Here, in contrast, are the section headings from the new version:

BEYOND WAR - A New Economy is Possible
Send America to Work, Not to War
1. Militarism
Out of Iraq and Afghanistan
16 MONTH PLAN FOR IRAQ
AFGHANISTAN
THERE IS NO “GOOD WAR”
NUCLEAR WEAPONS
FOREIGN BASES
MILITARY INDUSTRIAL COMPLEX
THE PENTAGON IS NOT A JOBS ENGINE
HUMANITARIAN AID

2. Poverty
CUT THE MILITARY BUDGET AND FUND HUMAN NEEDS
POVETY [sic] IN THE UNITED STATES
HOME FORECLOSURES
HEALTHCARE
EMPLOYEE FREE CHOICE ACT
GET RID OF INEFFECTIVE “TRICKLE DOWN” ECONOMICS
THE GRAVITY OF THE CLIMATE CRISIS
WE SHOULD INVEST IN GREEN

3. Racism
BLACK PRISON POPULATION
BLACK POVERTY
EDUCATION

***

What do you notice?

First of all, section 5 of the document we carefully wrote by committee,
voting on almost every line, a section we explicitly voted to make equal
with the others so that it would not be ignored, has been deleted.

Second, new items have been added, including making racism one of three
main headings.

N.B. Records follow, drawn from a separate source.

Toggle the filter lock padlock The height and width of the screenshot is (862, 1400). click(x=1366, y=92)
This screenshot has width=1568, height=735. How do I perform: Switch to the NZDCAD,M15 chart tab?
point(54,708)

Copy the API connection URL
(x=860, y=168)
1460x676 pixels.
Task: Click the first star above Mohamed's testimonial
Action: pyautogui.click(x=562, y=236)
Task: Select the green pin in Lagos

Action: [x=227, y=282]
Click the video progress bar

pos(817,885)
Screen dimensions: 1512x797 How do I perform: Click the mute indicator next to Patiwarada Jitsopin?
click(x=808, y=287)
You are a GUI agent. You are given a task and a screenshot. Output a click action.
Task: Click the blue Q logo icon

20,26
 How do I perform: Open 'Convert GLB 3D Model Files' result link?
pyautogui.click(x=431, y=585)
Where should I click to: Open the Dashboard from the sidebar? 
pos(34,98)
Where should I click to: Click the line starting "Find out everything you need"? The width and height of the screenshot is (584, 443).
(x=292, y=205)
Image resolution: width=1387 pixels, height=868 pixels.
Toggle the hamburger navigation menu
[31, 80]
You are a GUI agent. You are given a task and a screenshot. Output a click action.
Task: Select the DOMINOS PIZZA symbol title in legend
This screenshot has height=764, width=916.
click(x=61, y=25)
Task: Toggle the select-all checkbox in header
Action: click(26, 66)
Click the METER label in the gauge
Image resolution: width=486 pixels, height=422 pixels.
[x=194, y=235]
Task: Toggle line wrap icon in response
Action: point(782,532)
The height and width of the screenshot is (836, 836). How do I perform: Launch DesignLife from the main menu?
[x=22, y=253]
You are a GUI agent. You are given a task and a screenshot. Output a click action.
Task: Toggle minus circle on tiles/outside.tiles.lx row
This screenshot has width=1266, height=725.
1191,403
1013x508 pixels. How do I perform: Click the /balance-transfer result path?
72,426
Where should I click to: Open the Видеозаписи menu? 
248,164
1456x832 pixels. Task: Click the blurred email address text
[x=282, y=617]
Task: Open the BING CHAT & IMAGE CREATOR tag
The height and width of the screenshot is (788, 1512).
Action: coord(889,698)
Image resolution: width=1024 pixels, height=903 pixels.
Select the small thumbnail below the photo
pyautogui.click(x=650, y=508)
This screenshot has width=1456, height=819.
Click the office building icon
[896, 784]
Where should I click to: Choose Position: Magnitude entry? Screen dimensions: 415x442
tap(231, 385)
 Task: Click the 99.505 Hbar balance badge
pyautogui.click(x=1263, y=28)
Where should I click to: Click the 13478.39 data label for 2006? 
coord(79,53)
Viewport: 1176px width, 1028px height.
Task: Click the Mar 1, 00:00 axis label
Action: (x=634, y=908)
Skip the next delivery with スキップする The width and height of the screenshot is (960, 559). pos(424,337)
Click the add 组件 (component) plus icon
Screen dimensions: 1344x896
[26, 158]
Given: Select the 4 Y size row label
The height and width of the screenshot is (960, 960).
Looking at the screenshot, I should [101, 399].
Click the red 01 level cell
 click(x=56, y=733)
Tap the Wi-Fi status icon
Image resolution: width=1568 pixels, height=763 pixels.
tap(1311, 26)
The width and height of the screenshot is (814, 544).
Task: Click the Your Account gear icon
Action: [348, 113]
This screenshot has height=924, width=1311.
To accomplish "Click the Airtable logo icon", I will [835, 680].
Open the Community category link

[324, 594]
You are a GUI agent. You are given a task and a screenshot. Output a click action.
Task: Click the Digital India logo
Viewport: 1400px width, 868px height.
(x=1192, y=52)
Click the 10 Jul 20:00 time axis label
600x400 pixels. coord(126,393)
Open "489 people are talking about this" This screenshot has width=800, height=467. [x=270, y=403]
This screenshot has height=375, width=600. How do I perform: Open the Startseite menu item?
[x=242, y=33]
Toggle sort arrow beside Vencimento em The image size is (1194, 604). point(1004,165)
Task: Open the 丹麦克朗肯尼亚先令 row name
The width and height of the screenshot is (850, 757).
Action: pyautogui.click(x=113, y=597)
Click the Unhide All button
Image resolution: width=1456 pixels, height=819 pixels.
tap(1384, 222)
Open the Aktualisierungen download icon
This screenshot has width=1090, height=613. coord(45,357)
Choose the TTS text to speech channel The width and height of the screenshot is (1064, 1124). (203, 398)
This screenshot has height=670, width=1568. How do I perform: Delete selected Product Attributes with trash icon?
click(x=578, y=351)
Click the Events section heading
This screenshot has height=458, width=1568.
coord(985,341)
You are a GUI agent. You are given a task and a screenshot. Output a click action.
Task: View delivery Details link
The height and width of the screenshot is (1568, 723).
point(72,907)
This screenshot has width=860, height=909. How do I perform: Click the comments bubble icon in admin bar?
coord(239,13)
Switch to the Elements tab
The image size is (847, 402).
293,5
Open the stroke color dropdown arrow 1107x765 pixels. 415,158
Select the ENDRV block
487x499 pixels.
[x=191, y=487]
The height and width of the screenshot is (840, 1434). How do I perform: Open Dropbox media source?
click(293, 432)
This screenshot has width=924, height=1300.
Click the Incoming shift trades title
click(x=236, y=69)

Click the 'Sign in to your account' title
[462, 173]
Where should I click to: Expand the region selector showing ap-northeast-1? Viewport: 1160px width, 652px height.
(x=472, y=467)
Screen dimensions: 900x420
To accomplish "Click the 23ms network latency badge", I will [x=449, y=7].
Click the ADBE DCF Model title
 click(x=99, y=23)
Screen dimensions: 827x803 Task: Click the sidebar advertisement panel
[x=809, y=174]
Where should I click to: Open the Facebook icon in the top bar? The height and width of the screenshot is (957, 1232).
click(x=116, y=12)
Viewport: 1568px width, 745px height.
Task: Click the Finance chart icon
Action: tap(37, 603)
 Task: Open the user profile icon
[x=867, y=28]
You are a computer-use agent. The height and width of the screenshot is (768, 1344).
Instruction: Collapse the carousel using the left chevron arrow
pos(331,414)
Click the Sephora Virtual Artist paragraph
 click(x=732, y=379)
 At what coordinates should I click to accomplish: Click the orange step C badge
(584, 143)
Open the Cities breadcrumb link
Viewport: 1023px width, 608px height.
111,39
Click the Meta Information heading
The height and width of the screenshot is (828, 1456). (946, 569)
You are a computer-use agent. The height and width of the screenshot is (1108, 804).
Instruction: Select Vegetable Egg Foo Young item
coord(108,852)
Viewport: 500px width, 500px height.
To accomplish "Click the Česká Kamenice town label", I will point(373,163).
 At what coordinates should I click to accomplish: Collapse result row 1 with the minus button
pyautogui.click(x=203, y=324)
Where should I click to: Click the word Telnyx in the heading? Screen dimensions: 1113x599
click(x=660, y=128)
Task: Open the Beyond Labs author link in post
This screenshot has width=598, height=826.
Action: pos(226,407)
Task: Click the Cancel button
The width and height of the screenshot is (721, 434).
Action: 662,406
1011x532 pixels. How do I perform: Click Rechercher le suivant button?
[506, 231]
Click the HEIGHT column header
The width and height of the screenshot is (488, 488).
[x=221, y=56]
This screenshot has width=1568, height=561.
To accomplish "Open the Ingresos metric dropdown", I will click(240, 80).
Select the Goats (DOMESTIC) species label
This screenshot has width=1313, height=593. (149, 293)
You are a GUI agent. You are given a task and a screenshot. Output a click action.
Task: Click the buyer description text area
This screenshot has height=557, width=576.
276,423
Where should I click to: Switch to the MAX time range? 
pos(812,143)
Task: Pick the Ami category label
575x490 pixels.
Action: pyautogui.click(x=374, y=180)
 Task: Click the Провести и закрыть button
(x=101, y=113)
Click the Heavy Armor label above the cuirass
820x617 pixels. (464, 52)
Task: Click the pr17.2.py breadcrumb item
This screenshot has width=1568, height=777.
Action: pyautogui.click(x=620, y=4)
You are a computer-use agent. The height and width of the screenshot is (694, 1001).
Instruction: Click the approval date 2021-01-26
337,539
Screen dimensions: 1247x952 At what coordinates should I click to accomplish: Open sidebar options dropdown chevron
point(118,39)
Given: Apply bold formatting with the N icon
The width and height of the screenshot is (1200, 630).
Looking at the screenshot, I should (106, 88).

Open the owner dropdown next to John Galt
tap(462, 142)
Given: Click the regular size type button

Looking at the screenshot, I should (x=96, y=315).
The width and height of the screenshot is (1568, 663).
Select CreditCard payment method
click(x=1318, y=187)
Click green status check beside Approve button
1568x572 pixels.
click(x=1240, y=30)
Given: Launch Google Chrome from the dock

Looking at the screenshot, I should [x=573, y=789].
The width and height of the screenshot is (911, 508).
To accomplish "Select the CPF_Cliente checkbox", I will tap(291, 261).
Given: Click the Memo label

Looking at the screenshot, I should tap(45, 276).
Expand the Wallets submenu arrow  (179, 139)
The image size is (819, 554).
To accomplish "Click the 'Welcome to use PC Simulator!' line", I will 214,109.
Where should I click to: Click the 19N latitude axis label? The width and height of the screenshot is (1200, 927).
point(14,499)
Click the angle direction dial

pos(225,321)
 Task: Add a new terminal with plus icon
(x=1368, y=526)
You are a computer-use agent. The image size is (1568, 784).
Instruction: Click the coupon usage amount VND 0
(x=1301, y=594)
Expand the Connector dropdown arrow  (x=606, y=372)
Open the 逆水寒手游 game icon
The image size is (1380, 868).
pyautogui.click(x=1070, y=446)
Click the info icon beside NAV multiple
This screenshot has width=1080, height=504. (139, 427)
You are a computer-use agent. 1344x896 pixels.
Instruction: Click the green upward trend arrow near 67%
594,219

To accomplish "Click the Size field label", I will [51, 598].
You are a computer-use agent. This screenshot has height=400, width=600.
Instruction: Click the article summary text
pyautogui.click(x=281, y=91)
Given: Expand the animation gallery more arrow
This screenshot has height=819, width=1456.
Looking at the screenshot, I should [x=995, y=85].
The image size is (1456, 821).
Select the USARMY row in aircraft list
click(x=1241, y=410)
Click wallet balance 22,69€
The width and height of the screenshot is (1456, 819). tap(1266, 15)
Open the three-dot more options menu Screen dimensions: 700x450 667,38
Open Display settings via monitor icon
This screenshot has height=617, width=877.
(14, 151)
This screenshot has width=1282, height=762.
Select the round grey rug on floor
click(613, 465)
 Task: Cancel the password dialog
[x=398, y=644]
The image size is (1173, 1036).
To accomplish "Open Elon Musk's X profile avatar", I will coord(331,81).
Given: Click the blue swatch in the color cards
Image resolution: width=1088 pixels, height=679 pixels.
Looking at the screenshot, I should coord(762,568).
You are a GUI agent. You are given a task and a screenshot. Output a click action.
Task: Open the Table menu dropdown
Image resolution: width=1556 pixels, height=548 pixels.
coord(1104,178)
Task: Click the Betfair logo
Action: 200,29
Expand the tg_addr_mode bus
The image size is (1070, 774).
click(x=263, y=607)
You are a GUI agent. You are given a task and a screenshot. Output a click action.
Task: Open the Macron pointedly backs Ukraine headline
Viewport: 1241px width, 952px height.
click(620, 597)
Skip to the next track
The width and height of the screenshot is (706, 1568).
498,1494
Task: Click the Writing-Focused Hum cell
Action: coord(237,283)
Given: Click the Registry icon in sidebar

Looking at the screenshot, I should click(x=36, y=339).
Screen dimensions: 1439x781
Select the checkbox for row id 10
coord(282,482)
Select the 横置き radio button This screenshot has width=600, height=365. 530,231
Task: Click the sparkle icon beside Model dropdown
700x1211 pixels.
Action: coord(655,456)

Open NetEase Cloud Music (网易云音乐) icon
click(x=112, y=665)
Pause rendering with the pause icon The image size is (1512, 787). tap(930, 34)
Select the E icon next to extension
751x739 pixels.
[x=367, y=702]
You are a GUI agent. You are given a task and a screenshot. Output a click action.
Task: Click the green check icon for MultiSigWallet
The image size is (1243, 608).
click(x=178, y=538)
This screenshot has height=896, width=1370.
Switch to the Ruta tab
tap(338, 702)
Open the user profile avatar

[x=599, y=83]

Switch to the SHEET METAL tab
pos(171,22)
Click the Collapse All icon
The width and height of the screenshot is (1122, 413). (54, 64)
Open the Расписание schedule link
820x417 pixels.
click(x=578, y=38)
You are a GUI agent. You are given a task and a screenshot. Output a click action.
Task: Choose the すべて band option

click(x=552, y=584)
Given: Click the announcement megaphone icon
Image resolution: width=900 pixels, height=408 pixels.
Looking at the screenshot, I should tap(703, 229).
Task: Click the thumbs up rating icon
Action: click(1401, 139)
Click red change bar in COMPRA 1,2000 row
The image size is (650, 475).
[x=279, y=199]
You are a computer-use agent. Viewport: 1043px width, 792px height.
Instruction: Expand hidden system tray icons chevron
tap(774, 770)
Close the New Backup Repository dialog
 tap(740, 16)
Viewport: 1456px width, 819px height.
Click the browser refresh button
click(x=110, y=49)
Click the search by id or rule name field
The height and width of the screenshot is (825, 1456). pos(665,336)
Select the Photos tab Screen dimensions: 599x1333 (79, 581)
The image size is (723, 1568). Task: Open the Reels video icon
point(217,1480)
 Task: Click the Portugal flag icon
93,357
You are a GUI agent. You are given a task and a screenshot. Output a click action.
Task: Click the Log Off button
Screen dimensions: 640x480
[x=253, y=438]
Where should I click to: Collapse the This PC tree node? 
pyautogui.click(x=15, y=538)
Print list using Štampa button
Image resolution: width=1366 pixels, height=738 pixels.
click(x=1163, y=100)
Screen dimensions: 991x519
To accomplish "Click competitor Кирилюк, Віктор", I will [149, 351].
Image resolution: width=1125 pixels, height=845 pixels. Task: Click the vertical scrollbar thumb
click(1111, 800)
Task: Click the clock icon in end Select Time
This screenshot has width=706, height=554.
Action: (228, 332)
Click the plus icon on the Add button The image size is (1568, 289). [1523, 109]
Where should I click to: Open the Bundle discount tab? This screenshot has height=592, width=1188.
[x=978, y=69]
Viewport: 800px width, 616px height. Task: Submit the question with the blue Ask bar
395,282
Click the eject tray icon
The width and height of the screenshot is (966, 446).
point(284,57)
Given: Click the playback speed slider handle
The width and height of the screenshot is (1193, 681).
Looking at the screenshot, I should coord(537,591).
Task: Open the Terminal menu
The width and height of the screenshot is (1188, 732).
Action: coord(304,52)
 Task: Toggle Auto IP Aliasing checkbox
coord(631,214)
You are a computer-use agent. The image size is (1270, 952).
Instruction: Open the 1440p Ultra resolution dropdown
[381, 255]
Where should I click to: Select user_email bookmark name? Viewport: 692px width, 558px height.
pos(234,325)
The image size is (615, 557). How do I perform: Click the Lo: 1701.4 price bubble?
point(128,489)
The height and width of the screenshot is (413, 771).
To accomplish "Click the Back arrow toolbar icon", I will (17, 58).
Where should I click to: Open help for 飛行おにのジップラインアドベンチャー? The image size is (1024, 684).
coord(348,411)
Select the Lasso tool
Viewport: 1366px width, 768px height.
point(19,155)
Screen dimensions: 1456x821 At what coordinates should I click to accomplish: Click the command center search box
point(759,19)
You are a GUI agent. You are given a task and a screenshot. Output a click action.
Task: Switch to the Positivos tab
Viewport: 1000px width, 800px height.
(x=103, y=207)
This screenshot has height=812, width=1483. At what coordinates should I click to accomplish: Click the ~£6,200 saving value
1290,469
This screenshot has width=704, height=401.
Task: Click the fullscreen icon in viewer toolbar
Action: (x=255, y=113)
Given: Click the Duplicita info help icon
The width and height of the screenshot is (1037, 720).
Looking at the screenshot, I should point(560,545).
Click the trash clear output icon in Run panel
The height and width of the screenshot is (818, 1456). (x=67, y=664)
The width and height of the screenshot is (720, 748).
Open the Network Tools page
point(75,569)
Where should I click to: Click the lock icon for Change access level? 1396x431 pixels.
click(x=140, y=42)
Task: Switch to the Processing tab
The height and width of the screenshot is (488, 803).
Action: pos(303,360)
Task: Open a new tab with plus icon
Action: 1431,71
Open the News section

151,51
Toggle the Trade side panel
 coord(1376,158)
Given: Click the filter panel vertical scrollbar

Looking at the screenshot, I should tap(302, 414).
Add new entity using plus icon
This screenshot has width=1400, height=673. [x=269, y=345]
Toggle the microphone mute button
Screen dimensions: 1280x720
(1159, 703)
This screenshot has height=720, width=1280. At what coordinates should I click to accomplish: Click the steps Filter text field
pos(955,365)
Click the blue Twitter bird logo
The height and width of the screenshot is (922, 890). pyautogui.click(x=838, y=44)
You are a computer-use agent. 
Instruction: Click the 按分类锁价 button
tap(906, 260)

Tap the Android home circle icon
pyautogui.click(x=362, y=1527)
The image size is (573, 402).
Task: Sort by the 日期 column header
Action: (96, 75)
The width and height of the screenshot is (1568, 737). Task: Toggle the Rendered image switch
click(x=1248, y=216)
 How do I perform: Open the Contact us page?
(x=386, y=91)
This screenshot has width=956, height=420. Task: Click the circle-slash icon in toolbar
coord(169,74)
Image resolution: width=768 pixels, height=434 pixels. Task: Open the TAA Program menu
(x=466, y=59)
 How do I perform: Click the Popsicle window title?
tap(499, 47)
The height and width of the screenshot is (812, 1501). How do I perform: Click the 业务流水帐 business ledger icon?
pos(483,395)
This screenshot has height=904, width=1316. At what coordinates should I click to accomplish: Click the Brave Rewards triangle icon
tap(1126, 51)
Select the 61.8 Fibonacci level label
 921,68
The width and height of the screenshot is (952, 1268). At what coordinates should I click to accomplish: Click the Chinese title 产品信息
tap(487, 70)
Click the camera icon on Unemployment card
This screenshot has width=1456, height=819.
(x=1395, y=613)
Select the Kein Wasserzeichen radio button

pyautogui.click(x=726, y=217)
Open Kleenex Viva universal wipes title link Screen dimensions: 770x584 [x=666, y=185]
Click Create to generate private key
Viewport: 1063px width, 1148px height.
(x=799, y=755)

Now, I for one would have voted to include fighting
racism in our work if someone had raised it. But did they? Not that I
recall. If they did, it lost.

My question is what the point of the endless tedious edit-the-documents
conference was, why the pretense of laborious democracy? Why the
elaborate efforts to claim to be the coalition of coalitions, if there's
just a little clique rewriting everything?